Your goal: Report each line of the listing below that holds "Open".

Records for the exercise:
-------

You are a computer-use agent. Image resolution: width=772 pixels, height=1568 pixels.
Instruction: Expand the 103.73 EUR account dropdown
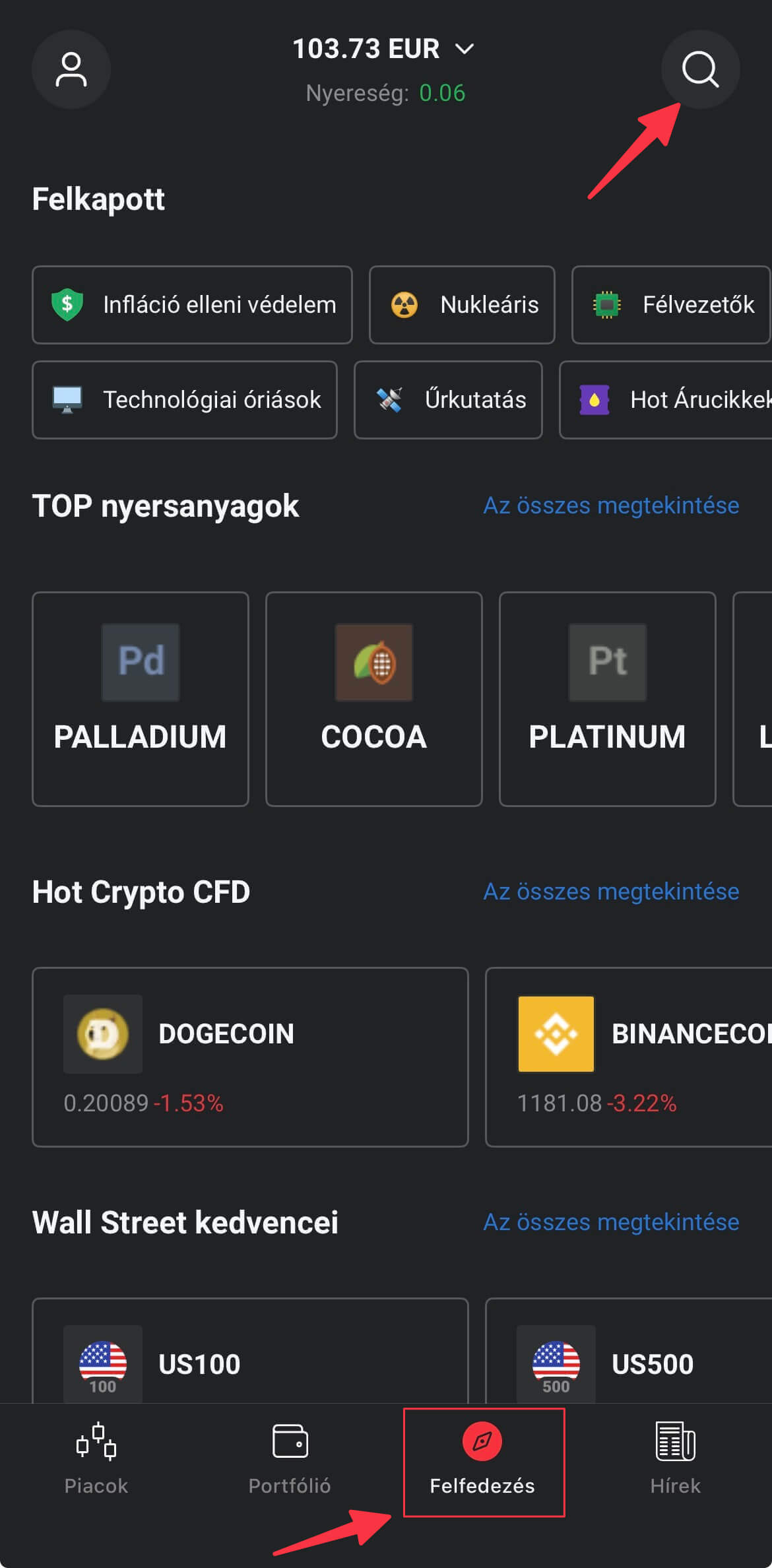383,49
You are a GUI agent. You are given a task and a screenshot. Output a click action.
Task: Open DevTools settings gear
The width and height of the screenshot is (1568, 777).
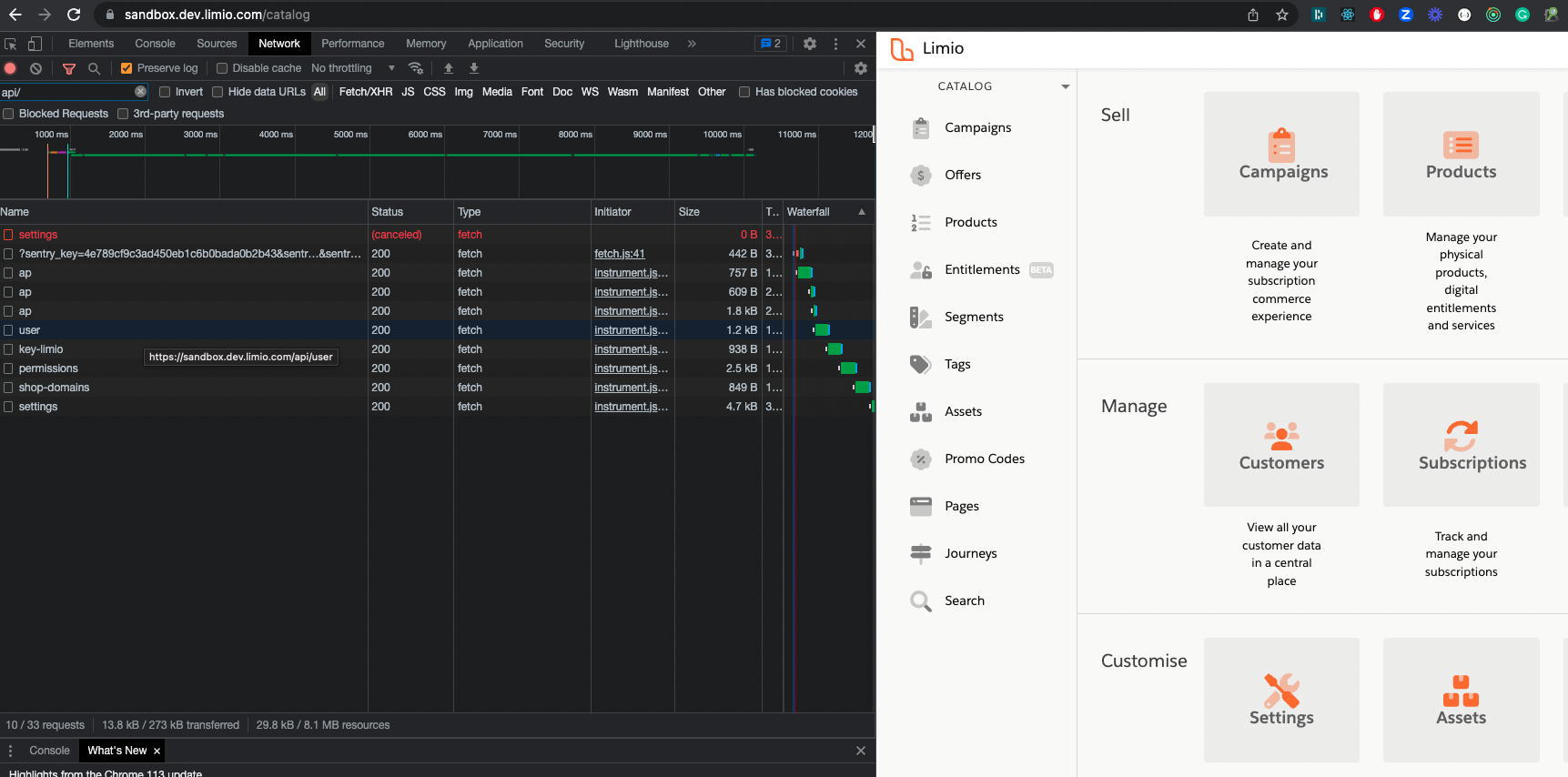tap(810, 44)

-------

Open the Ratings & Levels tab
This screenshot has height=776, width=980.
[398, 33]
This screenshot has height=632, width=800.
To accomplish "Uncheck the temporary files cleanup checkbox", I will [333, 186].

-------

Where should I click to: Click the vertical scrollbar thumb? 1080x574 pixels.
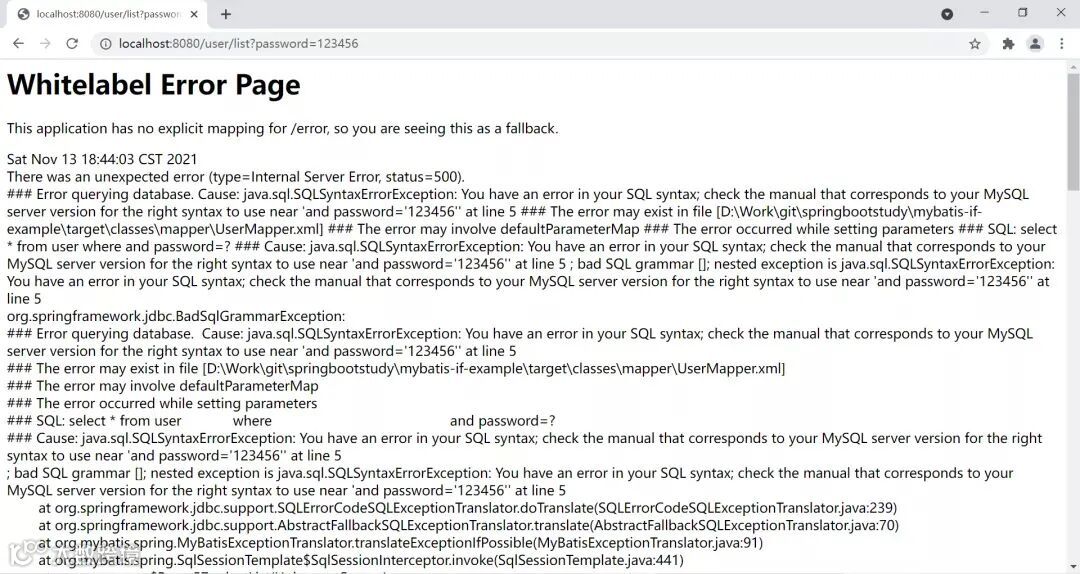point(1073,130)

-------

Solution to this problem:
Task: Open DevTools settings gear
Open the Ratings & Levels tab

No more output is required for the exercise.